Nesse contexto, o documento enfatiza a importância da avaliação clínica masculina desde o início, incluindo o espermograma. “Durante muito tempo, o homem ficou fora dessa equação. As diretrizes deixam claro que isso precisa mudar”, diz Natália.

 

Prevenção começa antes do desejo de engravidar

Outro ponto central das recomendações é a prevenção. Para a OMS, cuidar da fertilidade começa muito antes da decisão de ter filhos. “Fatores como tabagismo, obesidade, sedentarismo, consumo excessivo de álcool, infecções sexualmente transmissíveis e exposição a toxinas ambientais impactam diretamente a fertilidade feminina e masculina”, explica a ginecologista.

 

Por isso, a entidade defende que orientações sobre saúde reprodutiva façam parte da atenção primária. “Educação, hábitos saudáveis e diagnóstico precoce podem reduzir riscos evitáveis e evitar que muitas pessoas só descubram um problema quando já enfrentam dificuldades para engravidar”, afirma Natália.

 

Tratamentos para infertilidade mais acessíveis e baseados em evidência

No campo do tratamento, a OMS propõe uma abordagem escalonada, priorizando intervenções custo-efetivas. Para casos de infertilidade sem causa aparente, por exemplo, a recomendação inicial é o manejo expectante, com orientação sobre o período fértil e estilo de vida. Se não houver sucesso, indica-se a inseminação intrauterina com estimulação leve, antes de recorrer à fertilização in vitro.

 

“A FIV continua sendo uma ferramenta fundamental, mas o documento orienta que ela seja usada de forma racional, priorizando a FIV convencional em vez da ICSI quando não há fator masculino grave”, explica Natália. “Isso reduz custos e riscos sem comprometer os resultados.”

 

As diretrizes também trazem recomendações específicas para condições como doença tubária, varicocele e alterações uterinas, sempre com foco na segurança, na efetividade e na personalização do cuidado.

 

Fertilidade como direito e não privilégio

Para a ginecologista, talvez o aspecto mais transformador do documento seja o reconhecimento da infertilidade como uma condição médica legítima. “A OMS deixa claro que infertilidade não é falha pessoal, nem escolha mal feita.

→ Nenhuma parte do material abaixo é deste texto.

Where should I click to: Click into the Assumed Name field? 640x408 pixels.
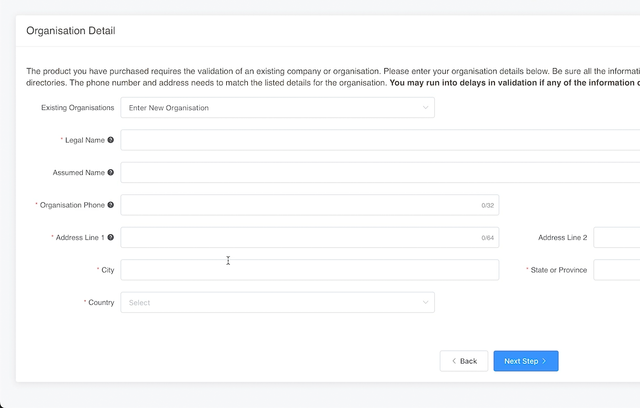tap(380, 172)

É uma condição de saúde que merece cuidado, acolhimento e políticas públicas”, afirma.

 

A entidade recomenda que os países adaptem as diretrizes à sua realidade, integrem a atenção à fertilidade aos sistemas nacionais de saúde e criem mecanismos de financiamento que evitem custos catastróficos para as famílias. “Isso significa ampliar o acesso, reduzir desigualdades e permitir que mais pessoas possam exercer o direito de formar uma família”, conclui Natália Paes.

 

Ao trazer a infertilidade para o centro das discussões globais em saúde, a OMS inaugura uma nova fase no cuidado reprodutivo, mais inclusiva, menos estigmatizante e alinhada à ciência. Para milhões de pessoas ao redor do mundo, esse reconhecimento pode significar não apenas esperança, mas também dignidade e acesso real ao cuidado que sempre foi necessário.